From the data below, pull out each line that contains the word "Instruction", and copy those lines without any changes.

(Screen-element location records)
::::::::
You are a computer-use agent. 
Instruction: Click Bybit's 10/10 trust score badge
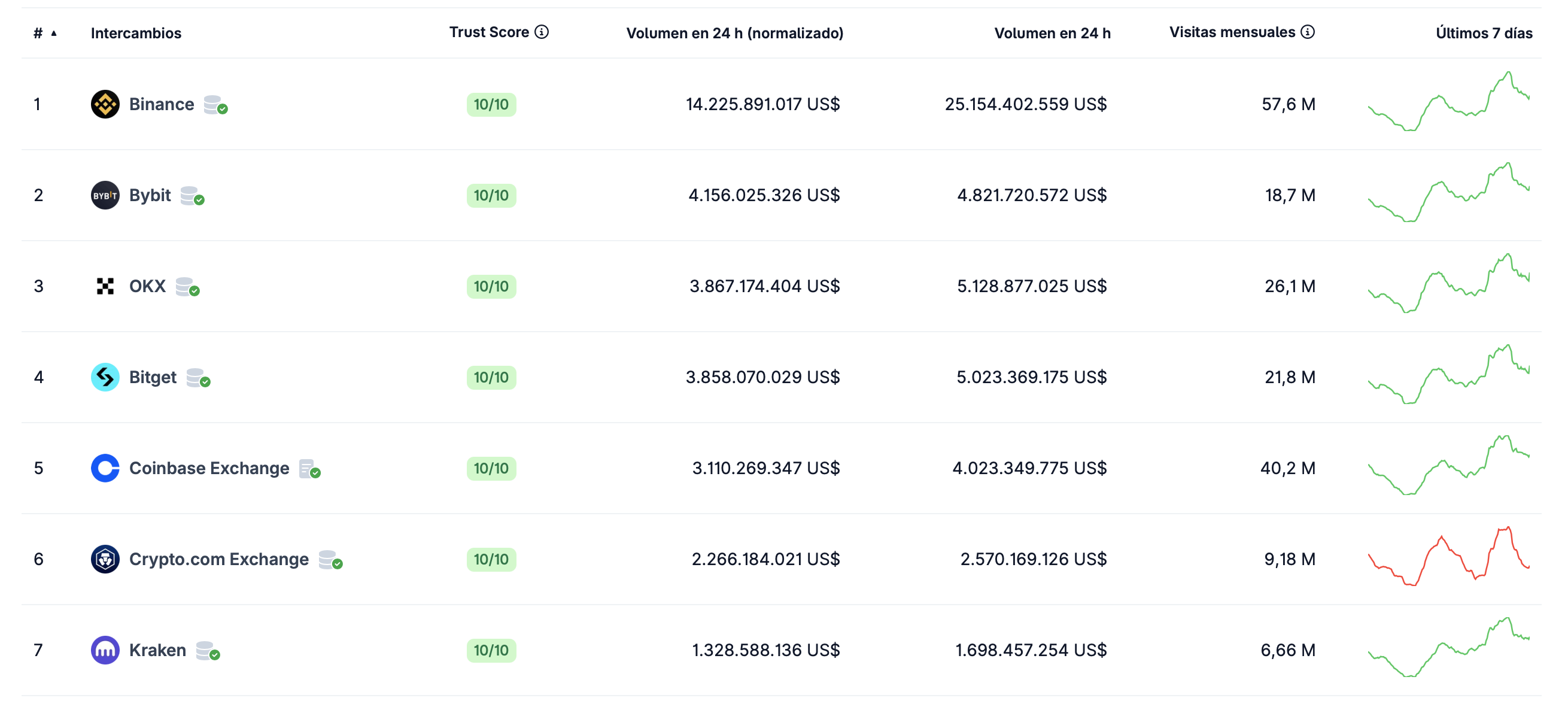[491, 196]
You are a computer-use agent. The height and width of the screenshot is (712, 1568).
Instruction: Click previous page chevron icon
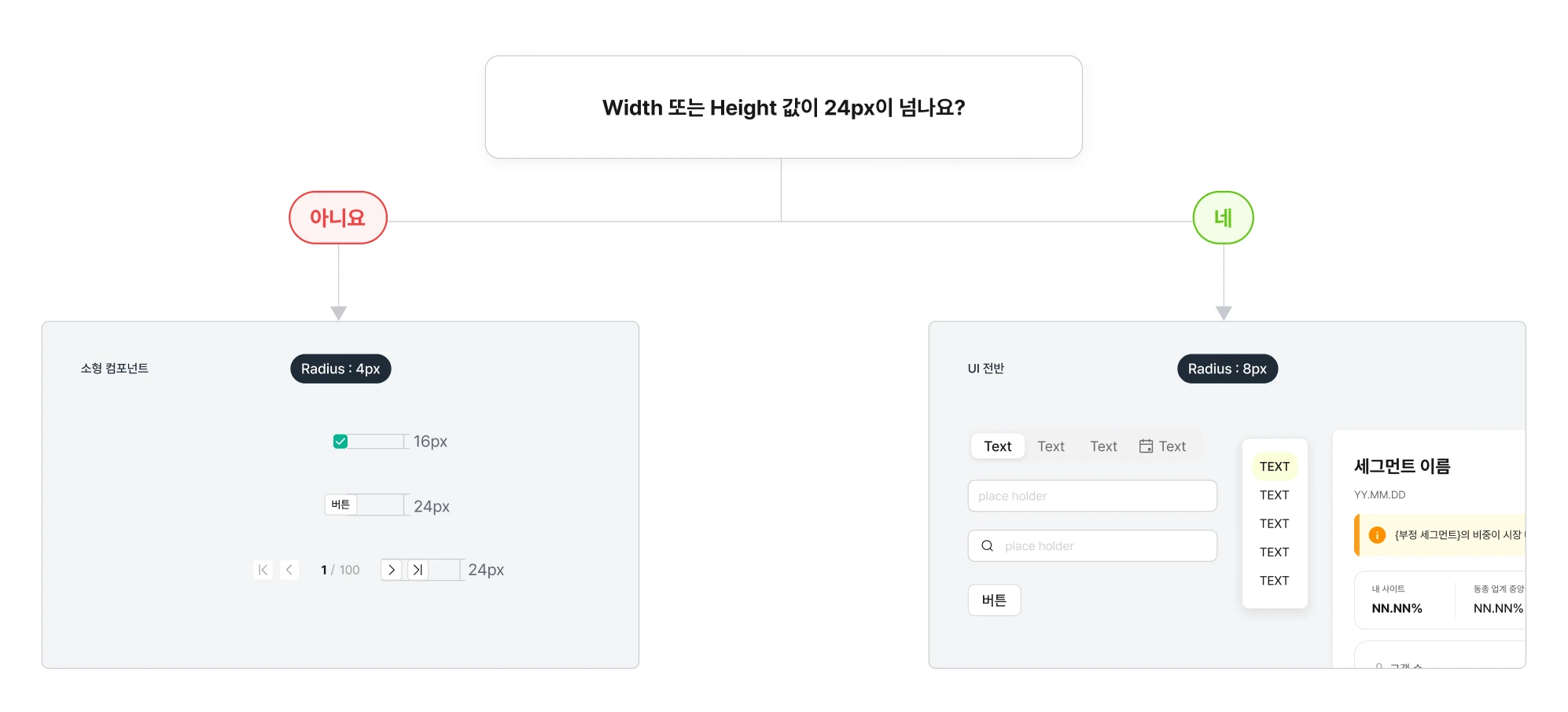click(x=289, y=570)
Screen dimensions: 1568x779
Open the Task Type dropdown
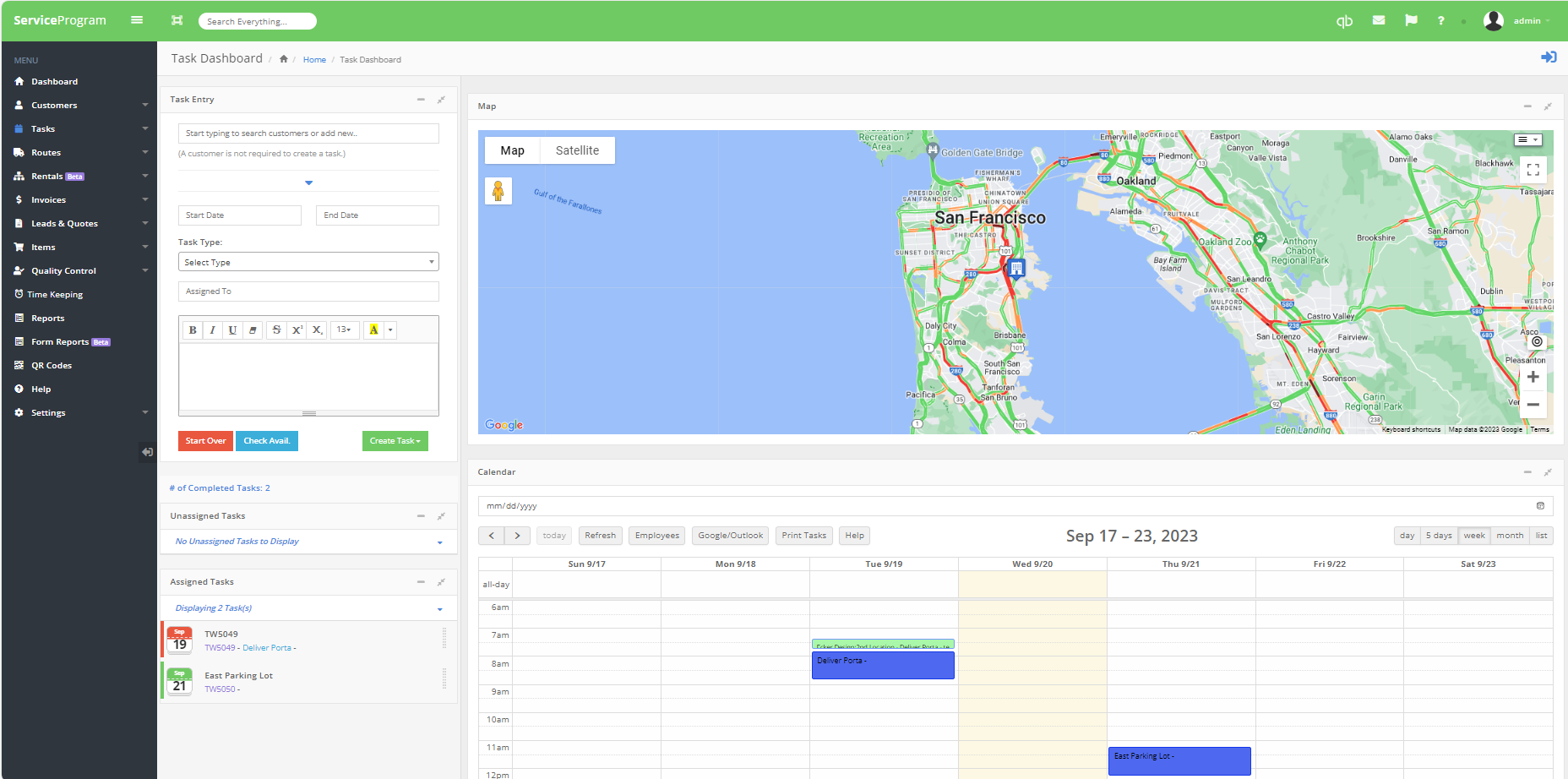click(x=308, y=261)
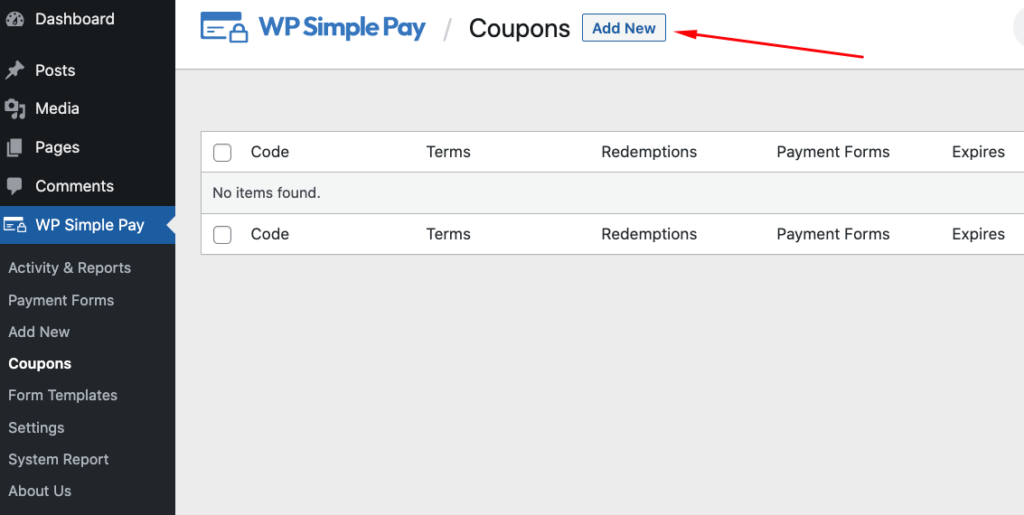Click the Expires column header at top
The height and width of the screenshot is (515, 1024).
pyautogui.click(x=978, y=152)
::::::::
TASK SOLUTION:
Instruction: Click Bybit's 10/10 trust score badge
Instruction: Click previous page chevron icon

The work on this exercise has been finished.